#### Task goal:
Taking the line that contains "Click the 123" as the first and the final line of the records as the last, write out every line between them exactly, ends included, and nothing else.

== Source data

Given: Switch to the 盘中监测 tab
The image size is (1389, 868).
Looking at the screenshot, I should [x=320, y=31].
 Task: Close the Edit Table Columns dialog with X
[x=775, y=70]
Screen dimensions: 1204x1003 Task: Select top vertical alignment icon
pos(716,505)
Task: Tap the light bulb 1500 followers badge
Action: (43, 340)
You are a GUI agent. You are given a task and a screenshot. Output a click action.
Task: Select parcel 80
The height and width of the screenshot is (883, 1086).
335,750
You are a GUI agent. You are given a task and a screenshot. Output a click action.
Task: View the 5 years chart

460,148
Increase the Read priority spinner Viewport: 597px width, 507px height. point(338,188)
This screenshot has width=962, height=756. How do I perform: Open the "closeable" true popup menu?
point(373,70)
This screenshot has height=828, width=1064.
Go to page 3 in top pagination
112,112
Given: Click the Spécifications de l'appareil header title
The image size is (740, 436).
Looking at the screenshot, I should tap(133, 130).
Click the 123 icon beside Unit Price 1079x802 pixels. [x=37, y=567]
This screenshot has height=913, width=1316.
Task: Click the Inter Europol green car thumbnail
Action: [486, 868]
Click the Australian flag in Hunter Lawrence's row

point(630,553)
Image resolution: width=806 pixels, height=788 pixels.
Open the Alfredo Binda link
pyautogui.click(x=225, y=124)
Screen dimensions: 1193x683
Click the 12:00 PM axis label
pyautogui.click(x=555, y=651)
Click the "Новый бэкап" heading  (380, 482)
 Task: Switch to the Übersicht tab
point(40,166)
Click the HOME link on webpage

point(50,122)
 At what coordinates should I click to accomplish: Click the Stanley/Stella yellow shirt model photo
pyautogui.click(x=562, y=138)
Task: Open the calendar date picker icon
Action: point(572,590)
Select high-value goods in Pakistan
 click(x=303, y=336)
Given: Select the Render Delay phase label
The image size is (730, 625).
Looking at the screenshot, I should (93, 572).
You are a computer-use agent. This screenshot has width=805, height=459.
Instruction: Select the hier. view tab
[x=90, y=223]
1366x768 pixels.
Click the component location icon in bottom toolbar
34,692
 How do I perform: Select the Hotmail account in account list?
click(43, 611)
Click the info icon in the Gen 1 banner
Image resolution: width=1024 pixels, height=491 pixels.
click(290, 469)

====

#### Worked solution:
Click the 123 icon beside Unit Price 1079x802 pixels. [x=37, y=567]
This screenshot has height=913, width=1316.
Task: Click the Inter Europol green car thumbnail
Action: [486, 868]
Click the Australian flag in Hunter Lawrence's row

point(630,553)
Image resolution: width=806 pixels, height=788 pixels.
Open the Alfredo Binda link
pyautogui.click(x=225, y=124)
Screen dimensions: 1193x683
Click the 12:00 PM axis label
pyautogui.click(x=555, y=651)
Click the "Новый бэкап" heading  (380, 482)
 Task: Switch to the Übersicht tab
point(40,166)
Click the HOME link on webpage

point(50,122)
 At what coordinates should I click to accomplish: Click the Stanley/Stella yellow shirt model photo
pyautogui.click(x=562, y=138)
Task: Open the calendar date picker icon
Action: point(572,590)
Select high-value goods in Pakistan
 click(x=303, y=336)
Given: Select the Render Delay phase label
The image size is (730, 625).
Looking at the screenshot, I should (93, 572).
You are a computer-use agent. This screenshot has width=805, height=459.
Instruction: Select the hier. view tab
[x=90, y=223]
1366x768 pixels.
Click the component location icon in bottom toolbar
34,692
 How do I perform: Select the Hotmail account in account list?
click(43, 611)
Click the info icon in the Gen 1 banner
Image resolution: width=1024 pixels, height=491 pixels.
click(290, 469)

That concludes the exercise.